Question: In these two functions -
public shared ({ caller }) func symmetric_key_verification_key() : async Text {
let { public_key } = await vetkd_system_api.vetkd_public_key({
canister_id = null;
derivation_path = Array.make(Text.encodeUtf8("symmetric_key"));
key_id = { curve = #bls12_381; name = "test_key_1" };
});
Hex.encode(Blob.toArray(public_key));
};
public shared ({ caller }) func encrypted_symmetric_key_for_caller(encryption_public_key : Blob) : async Text {
let { encrypted_key } = await vetkd_system_api.vetkd_encrypted_key({
derivation_id = Principal.toBlob(caller);
public_key_derivation_path = Array.make(Text.encodeUtf8("symmetric_key"));
key_id = { curve = #bls12_381; name = "test_key_1" };
encryption_public_key;
});
Hex.encode(Blob.toArray(encrypted_key));
};
- is it permissible to change “symmetric key” to something else? I’ve gone with
public shared({ caller }) func symmetric_key_verification_key(role: Role): async Text {
let { public_key } = await vetkd_system_api.vetkd_public_key({
canister_id = null;
derivation_path = Array.make(Text.encodeUtf8(toText(role)));
(etc)
and similarly for the second function, having previously defined type Role = { #Admin; #Manager; #User } and a private func toText function. Is this likely to upset the whole process?
No problem from me. I’m excited to see more projects embracing this revolutionary new feature!

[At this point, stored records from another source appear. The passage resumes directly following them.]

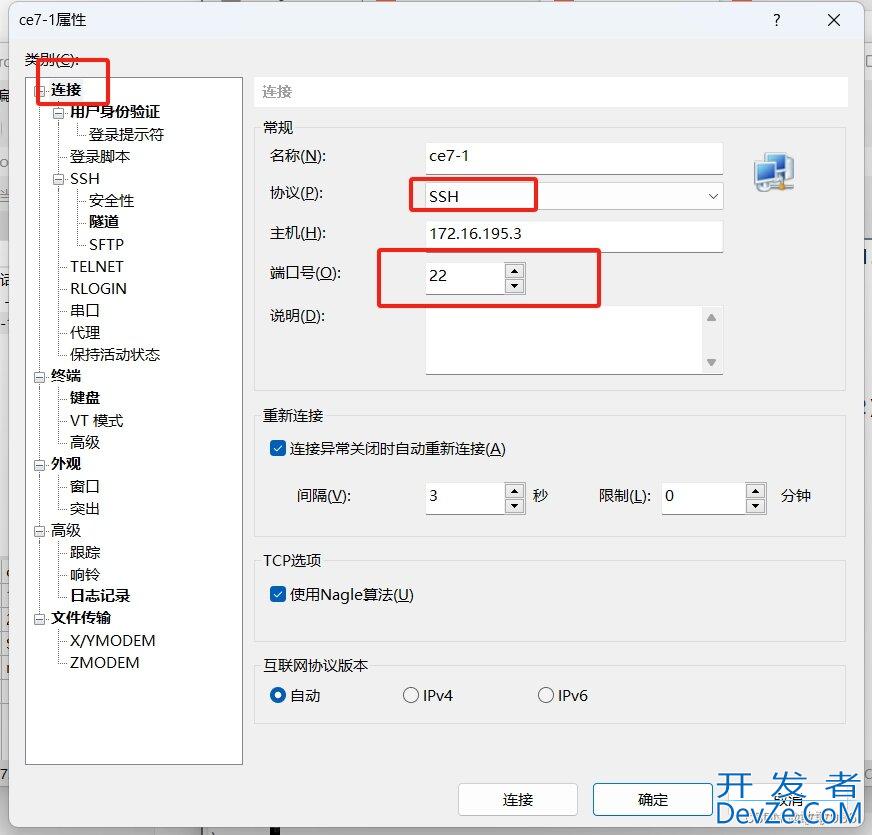Click the help question mark button

pos(776,20)
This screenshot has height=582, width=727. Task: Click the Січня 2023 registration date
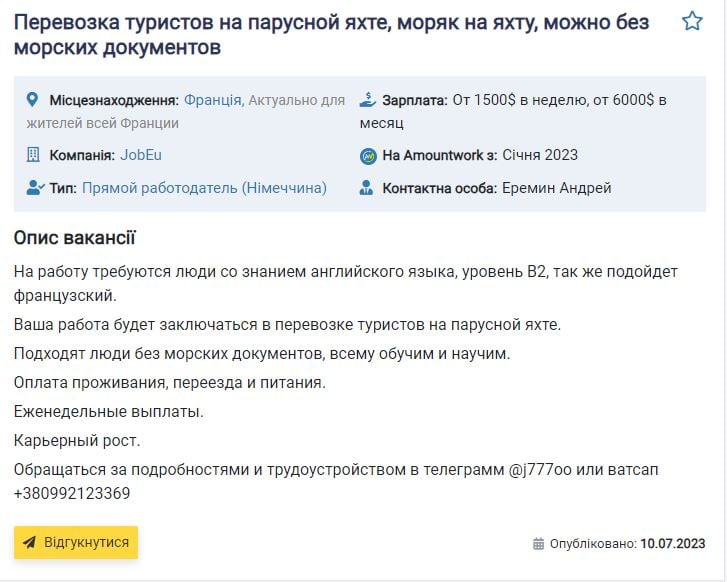(x=540, y=155)
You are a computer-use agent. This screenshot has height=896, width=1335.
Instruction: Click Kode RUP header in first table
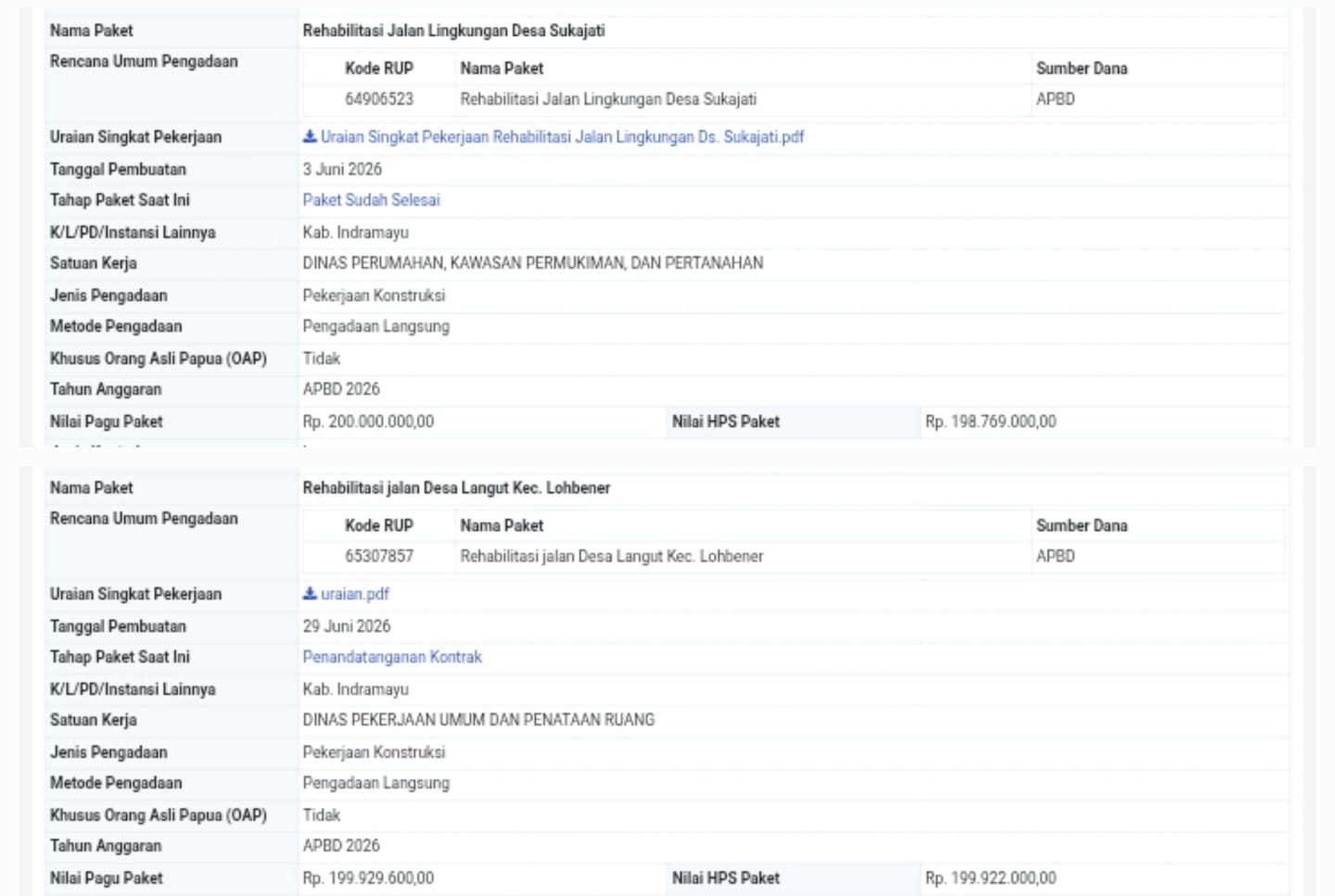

Hello. I would like to participate in this bounty and I have implemented Secret Oracle in Rust, which most likely falls under the category of Group Sharing in the use case defined by domwoe. This is my first time participating in a bounty, so I would appreciate feedback on whether my demo meets your expectations.

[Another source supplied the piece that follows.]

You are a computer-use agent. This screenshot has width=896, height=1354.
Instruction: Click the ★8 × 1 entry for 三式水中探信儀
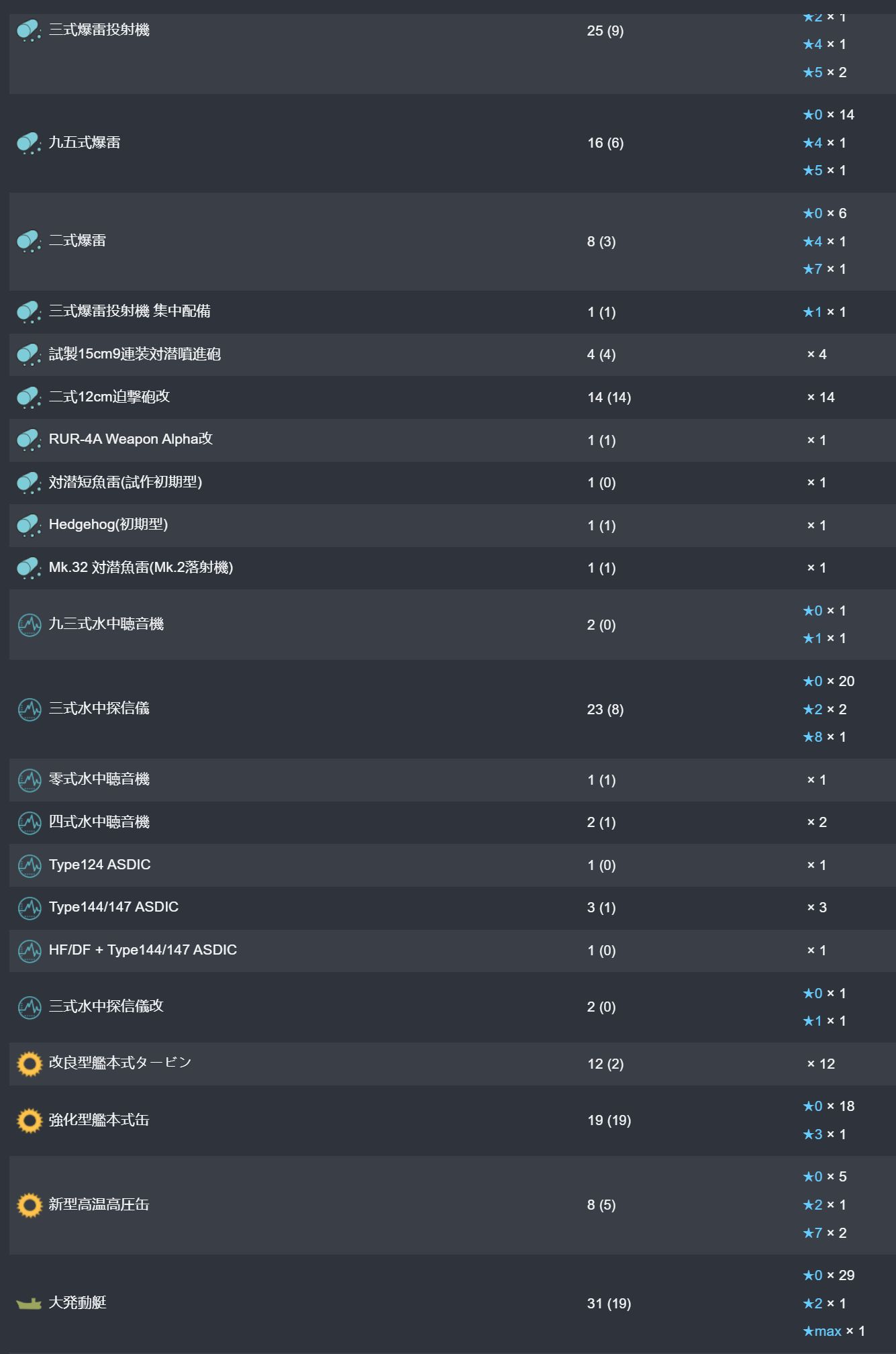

Great job on getting started with your project! I noticed that it’s similar to the example from the demo post. To enhance your project, consider focusing on improving the user interface. Adding your own creative touch to the design can make a significant difference.
By the way, if the bounty gets extended for one more week, it could provide you with a bit more time to refine and enhance your project.
Keep up the good work, and I’m looking forward to seeing your project evolve!
@hawk Awesome project! Please refer to the acceptance criteria.
From what I see, you’re missing:
I suggest we postpone the deadline to September 10th. I’ll update the official deadline if there’s no objection until tomorrow.
From @franzstefan
This is definitely permissible, yes.
"symmetric_key"was just an example derivation path we used, but it could be anything. What’s important is that the same bytes are used when callingvetkd_system_api.vetkd_public_keyandvetkd_system_api.vetkd_encrypted_key.
Are you sure in your case now that you’re using the same role value for derivation_path when calling vetkd_system_api.vetkd_public_key as you are for public_key_derivation_path when calling vetkd_system_api.vetkd_encrypted_key?
If you’re allowed to give extensions, am I allowed to give bonus points for a super nice UI? 
Sure, it’s the first evaluation criteria as it should be for a crypto heavy application
@domwoe - I notice that part of the acceptance criteria is that there’s a demo app deployed to the IC. This is probably a stupid question and I’m probably completely missing something here, but isn’t the vetKD api still to be implemented on the IC? Which means, the demo wouldn’t be functional?
You can deploy the canister vetkd_system_api and it should work, but yeah I mean it should not be used in prod applications until mainet launch of vetkd_system_api. However, it is good for demo.